消息不丢失

- 生产者:发送消息给 Broker,要处理 Broker 的响应,若响应失败则重试发送、报警等,确保 Broker 成功接收消息。
- Broker:接收到消息后**刷盘存储,**然后响应给生产者,如果是集群,那么确保一半写成功。
- 消费者:确保消息拿到并执行完业务逻辑再响应给 Broker。
不重复消费
- 生产者:消息不重复发送,比如确保收到正确的 Broker 响应,那么就可能存在 Broker 已经写入了,当时响应由于网络原因生产者没有收到,然后生产者又重发了一次,此时消息就重复了。
- 消费者:拿到消息消费,业务逻辑已经走完了,事务提交了,更新 offset 时消费者挂了,另一个消费者顶上,此时 offset 还没更新,于是又拿到刚才那条消息再消费一遍。于是消息又重复了。
可以看到正常业务而言消息重复是不可避免的,因此我们只能从另一个角度来解决重复消息的问题。关键点就是幂等。
- version 即版本号控制,对比消息中的版本号和数据库中的版本号。
- 数据库的约束例如唯一键,例如 insert into update on duplicate key… 。
- 比如处理订单这种,记录处理过的订单 ID,假如有重复的消息过来,先判断下这个 ID 是否已经被处理过了,如果没处理再进行下一步。
有序性
有序性即先发送的消息先被消费,实际生产可能因为网络延迟和消息丢失导致无序。
时间戳
在消息中添加时间戳,记录消息的发送时间。消费者可以根据时间戳对消息进行排序,从而保证处理顺序。

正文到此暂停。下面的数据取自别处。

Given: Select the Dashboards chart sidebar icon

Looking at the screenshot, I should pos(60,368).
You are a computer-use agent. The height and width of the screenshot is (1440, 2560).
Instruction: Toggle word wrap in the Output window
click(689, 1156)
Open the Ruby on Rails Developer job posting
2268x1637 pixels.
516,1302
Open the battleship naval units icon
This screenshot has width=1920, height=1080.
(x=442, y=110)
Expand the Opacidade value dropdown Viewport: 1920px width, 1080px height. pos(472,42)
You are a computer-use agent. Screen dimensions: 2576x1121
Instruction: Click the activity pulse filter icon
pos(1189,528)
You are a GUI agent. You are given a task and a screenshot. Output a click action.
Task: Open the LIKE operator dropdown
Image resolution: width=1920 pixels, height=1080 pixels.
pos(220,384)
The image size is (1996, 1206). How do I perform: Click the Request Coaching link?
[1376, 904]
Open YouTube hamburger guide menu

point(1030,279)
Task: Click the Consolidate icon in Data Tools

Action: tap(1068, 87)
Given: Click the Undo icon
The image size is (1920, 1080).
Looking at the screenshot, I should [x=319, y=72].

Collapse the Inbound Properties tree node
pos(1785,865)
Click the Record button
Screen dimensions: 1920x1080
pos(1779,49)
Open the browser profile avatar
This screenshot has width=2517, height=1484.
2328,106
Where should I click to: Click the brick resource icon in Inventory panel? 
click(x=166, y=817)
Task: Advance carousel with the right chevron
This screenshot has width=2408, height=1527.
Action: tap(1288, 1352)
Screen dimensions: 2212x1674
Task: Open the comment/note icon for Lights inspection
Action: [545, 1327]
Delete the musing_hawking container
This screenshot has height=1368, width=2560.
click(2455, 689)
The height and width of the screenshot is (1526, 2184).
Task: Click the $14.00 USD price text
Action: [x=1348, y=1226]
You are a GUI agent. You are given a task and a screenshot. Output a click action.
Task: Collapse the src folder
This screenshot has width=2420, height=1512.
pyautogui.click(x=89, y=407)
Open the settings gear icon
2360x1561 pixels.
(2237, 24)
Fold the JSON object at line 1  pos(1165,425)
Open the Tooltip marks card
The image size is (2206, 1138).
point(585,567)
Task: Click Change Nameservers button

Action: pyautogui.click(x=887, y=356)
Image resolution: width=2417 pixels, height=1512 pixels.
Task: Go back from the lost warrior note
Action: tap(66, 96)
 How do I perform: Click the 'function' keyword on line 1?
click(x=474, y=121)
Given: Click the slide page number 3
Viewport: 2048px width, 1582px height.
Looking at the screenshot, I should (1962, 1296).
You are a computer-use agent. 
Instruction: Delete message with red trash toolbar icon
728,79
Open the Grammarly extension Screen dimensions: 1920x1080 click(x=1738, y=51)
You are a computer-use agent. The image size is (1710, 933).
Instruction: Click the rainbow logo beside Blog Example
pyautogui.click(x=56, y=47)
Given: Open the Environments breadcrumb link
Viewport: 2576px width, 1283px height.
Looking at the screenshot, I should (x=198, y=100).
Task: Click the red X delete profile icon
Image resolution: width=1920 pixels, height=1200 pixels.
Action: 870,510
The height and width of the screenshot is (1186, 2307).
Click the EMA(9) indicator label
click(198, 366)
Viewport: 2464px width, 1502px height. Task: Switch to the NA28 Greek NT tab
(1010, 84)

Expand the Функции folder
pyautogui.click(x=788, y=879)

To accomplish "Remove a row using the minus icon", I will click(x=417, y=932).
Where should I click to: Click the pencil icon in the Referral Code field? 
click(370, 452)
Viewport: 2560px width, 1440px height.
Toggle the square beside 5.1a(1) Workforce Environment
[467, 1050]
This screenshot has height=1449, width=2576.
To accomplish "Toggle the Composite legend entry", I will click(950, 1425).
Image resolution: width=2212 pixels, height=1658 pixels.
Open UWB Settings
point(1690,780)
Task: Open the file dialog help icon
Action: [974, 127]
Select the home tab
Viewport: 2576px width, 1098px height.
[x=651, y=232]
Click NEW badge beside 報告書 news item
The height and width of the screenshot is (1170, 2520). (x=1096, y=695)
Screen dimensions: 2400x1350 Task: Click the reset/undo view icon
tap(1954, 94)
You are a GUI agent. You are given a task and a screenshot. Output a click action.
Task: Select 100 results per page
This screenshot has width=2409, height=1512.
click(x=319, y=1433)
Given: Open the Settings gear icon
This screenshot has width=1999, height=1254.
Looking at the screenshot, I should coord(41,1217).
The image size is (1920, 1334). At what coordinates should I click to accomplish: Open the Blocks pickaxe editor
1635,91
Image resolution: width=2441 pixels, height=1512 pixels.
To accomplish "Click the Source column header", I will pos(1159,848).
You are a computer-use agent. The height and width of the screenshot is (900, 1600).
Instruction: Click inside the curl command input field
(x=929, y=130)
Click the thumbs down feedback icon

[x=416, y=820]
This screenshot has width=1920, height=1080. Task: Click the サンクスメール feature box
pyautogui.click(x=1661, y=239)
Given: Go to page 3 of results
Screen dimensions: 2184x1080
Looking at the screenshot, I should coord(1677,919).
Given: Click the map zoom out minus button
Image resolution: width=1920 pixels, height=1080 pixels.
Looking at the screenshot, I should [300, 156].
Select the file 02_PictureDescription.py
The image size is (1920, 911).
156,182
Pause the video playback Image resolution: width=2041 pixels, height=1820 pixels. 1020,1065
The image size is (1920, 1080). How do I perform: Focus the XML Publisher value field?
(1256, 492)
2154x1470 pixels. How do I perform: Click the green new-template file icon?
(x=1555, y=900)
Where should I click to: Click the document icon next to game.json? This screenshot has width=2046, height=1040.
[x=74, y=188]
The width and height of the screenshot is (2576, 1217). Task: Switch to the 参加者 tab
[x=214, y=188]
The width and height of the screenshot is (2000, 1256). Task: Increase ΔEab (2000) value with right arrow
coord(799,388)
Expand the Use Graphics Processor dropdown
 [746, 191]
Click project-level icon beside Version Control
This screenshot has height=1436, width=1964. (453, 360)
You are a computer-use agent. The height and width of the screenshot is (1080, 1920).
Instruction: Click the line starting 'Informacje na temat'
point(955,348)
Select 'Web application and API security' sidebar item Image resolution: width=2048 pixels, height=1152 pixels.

缺点:这种方法依赖于生产者和消费者的时间同步,如果时间不同步,可能会导致排序错误。
序列号
在消息中添加序列号,记录消息的发送顺序。消费者可以根据序列号对消息进行排序,从而保证处理顺序。
缺点:如果消息丢失,序列号可能会出现断层,需要额外的机制来处理这种情况。
全局有序

局部有序
比如 kafka,一个 topic 多个分区,单个分区内消息有序,一个分区只能由一个消费者组中的一个消费者消费,保证了有序性、不重复消费。
消息堆积
消息堆积原因:
生产速度与消费速度不匹配。
消息消费失败反复重试,如果是 bug 则处理 bug
消费者消费能力弱:优化下消费逻辑,比如之前是一条一条消费,可以改成批量消费。
假如逻辑我们已经都优化了,但还是慢,那就得考虑水平扩容了,增加 Topic 的队列数和消费者数量, 注意队列数一定要增加,不然新增加的消费者是没东西消费的。一个 Topic 中,一个队列只会分配给一个消费者。